» SUPPLIED PASSAGE
########################################
It’s awesome that maybe you, a dating/engaged/married person, experienced a perspective shift. Maybe you went hard after Jesus and stumbled upon the new Mr./Mrs. along the way. Maybe you really did need to learn more about being content in your circumstances. And truly, maybe I do too. That is wonderful. But please, don’t act like there’s a formula.
2. “God could still be preparing you/your future spouse for this relationship.”
I give this statement some credit because we can all agree that God lays an excellent foundation for a lot of things to happen, and in ways we could never expect or even hope for. I will also readily agree to the fact that many people are not mature or healthy enough in any number of ways to enter into a marriage. (I’m not willing to marry a man-child, are you?)
However, the reason I call shenanigans on this statement is simply because: who is actually ever fully ready, ever, for the hugeness of marriage? Is there any married couple out there who will tell you that they were completely prepared for every circumstance that a committed relationship brings? That when facing challenges, their hearts were always in the right place to receive the marital lesson?
Even with the best counseling, the best role models, and the purest of intentions, no one is ever fully prepared. God doesn’t keep a “to do” list for your personal development and then reward you with a spouse when everything is checked off. Marriage is constant hard work, it’s vulnerability, it’s sacrifice, it’s honesty and faithfulness and accountability, it’s committing to selflessly putting your spouse before all others for the rest of your life–and this is all a promise that you make before God Himself. Even with the best of preparation (which is a good thing, don’t mistake me), those muscles will only be exercised once you’re in it.
Don’t tell me I’m not ready for marriage. Because although you’re entirely speculating, you’re right–I’m not ready. But that’s not THE reason why I’m single.
3. “I just know he/she is out there!”
No, you don’t, and neither do I. I have been promised nothing. In fact, those who claim that they have been promised something spouse-related are definitely the exceptions, not the rule.
4. “Singleness is a gift!”
Says. The. Married. Person.
And they aren’t really wrong, per se. As every single will tell you, there are some huuuuuuge perks we have. I can go anywhere, pretty much at any time, without consulting with another person. I’m not trying to raise little humans into responsible adults. If I want to stay in bed all day on a Saturday and watch Netflix in my PJs, you bet that’s a great day.
The Bible really does tell us that singleness can be good, and I don’t disagree. In fact, it is indeed “given” to some (Matt. 19:11), although I doubt it was meant to justify Netflix binges. The real problem with this statement is that in the attempt to give a quick word of encouragement, it lacks deeper validation of the difficult parts. (Do married couples just forget what that used to be like? Is there some memory-wiping hormone that circulates upon exchanging I do’s?)
########################################
» ASSIGNED TASK
Repeat the part of the piece on singleness that opens with the words "I give this" and closes with "man-child, are you?)", switching "foundation" for "groundwork". The listing that follows the text is separate material.

Collected data:
########################################
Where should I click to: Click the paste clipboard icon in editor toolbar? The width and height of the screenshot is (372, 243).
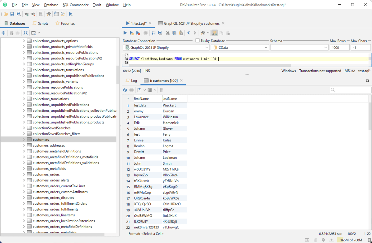point(181,33)
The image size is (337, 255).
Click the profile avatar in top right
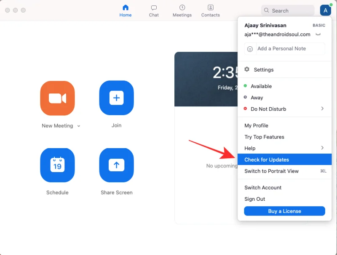(325, 11)
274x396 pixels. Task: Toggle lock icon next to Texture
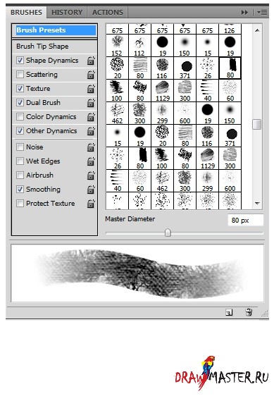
########################################
» ANSWER BOX
I give this statement some credit because we can all agree that God lays an excellent groundwork for a lot of things to happen, and in ways we could never expect or even hope for. I will also readily agree to the fact that many people are not mature or healthy enough in any number of ways to enter into a marriage. (I’m not willing to marry a man-child, are you?)